27 St Annes Street, Levin, New Zealand
August 2016 – November 2017
This house is going to be largely about dogs – canine and human.
Even prior to being ousted from the previous place we had found a house in town to live in. In fact, although we would spend part of each day at the previous place we had shifted most of our belongings to the new address and slept in the new place at night. We still had the cow and the goat at the old place. The end came suddenly and before you could blink we were ensconced at 27 Saint Annes Street, Levin.
It was a large two-story house with a steep staircase that had no bannister. To get to the main bedroom you had to squeeze past the staircase, which suggested that the upstairs had been an afterthought. Outside in the front were two gigantic trees; a gum and a copper beech. Next to them was a fairly busy road. At the back of the house was a substantial lawn with a large, but old, garage and workshop. We put in trellis gates to keep the dog at bay.
We always regarded this place as being temporary. It would give us space to search anywhere in the country for as near-perfect a house as possible. We made a list of what a rented house would have to have, and a list of what would be nice but not necessary. Every day we looked online at the houses available, from the top of the country to the bottom. In the meantime we got on with living a life.
We were permitted to have a dog, so of course Delia came too as did the cat. Delia didn’t like the place much. She was used to expansive rural settings where she could roam at whim. And then she was diagnosed with bladder cancer. Luckily an expert dog surgeon was visiting the town. He said an operation would be touch and go. We held our breath, but within a week Delia was happily home as large as life. Six months later we went for our daily walk. We came home. Delia sat down and died – tail wagging.
A month or so later we had the opportunity to get a puppy – a black and white Springer Spaniel. We named him Bubble.
On one side of the house were neighbours Pearl and Norm. They were an older couple, and delightful. They would frequently pop in for a chat, as indeed we too would pop over to their place. Norm was into making home brew and I wasn’t beyond making a brew myself. Norm was a car mechanic and was called upon several times to fix our car. Pearl cared for half a dozen homeless cats.

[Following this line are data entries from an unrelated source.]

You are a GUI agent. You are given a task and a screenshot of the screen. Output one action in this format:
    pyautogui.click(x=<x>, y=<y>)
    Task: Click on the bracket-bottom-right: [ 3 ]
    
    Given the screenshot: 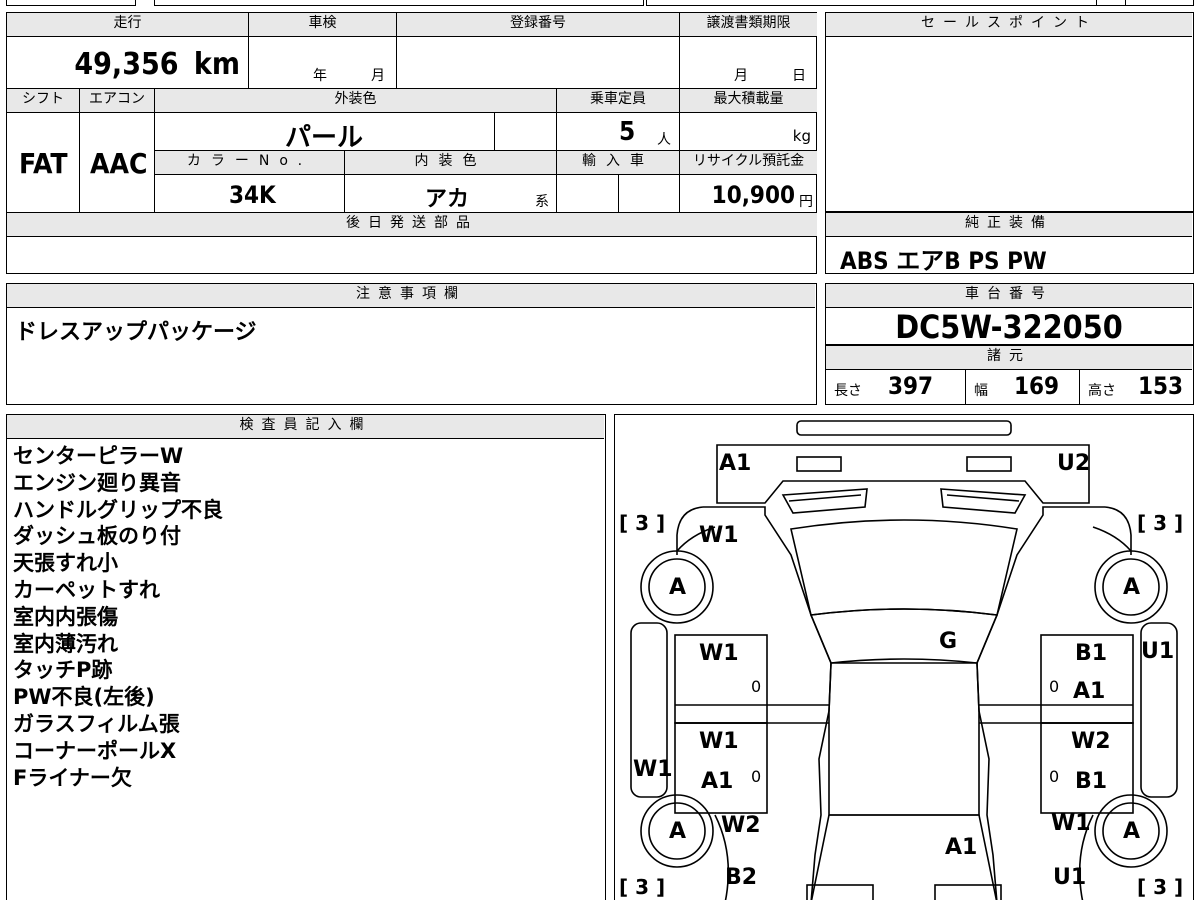 What is the action you would take?
    pyautogui.click(x=1160, y=887)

There was a neighbour on the other side also called Norm; Norm and his partner Chelsea. All day, and for a good part of the night, you could hear them screaming obscenities at each other. (You get the idea). They had seven dogs; half a dozen fluffy lapdog yappers and a vicious Rottweiler. The Rottweiler knew how to jump the fence into our property right at the back where Norm had his marijuana garden. We were at times scared to go out on the back lawn, and little Bubble wouldn’t go there to pee. Luckily, Levin had a dog park of about ten acres. We would visit the park each day and Bubble would play and run with packs of other dogs of all shapes and sizes.
I continued to play the piano at the Levin Library when invited to give a concert. Usually I would play Scarlatti Sonatas or Haydn Sonatas. I loved it, and the library users appreciated it too.
Another thing that happened was a 7.8 earthquake. It was a biggie! It went on and on. In fact it was two earthquakes following one another without a break.
Rainwater had no escape from our back lawn, and the water from the roof of the house also gushed there. The back of the house with the wretched running Rottweiler became a muddy swamp. We made some raised beds to grow vegetables.
Then disaster struck. Norm-of-the-obscenities dropped dead at his front door. The body was taken away and the partying began. Crowds revelled at the house and a few stayed the nights. A second Rottweiler made an appearance. Chelsea could not control any of the dogs. They ran amuck. A month or so later their landlord called to ask why the rent had not been paid. He booted all out. The house had been trashed.
Peace at last, but we’d had enough of the place. With greater urgency we searched for a house we could call a home. We drove several hundred miles to view a place, but that is the next story. Eric went ahead to set up the new abode; internet and power and phone and so on. I stayed behind to supervise the removal truck and to shampoo the carpet. Three days later, with dog and cat, I set sail and left the wretched place behind.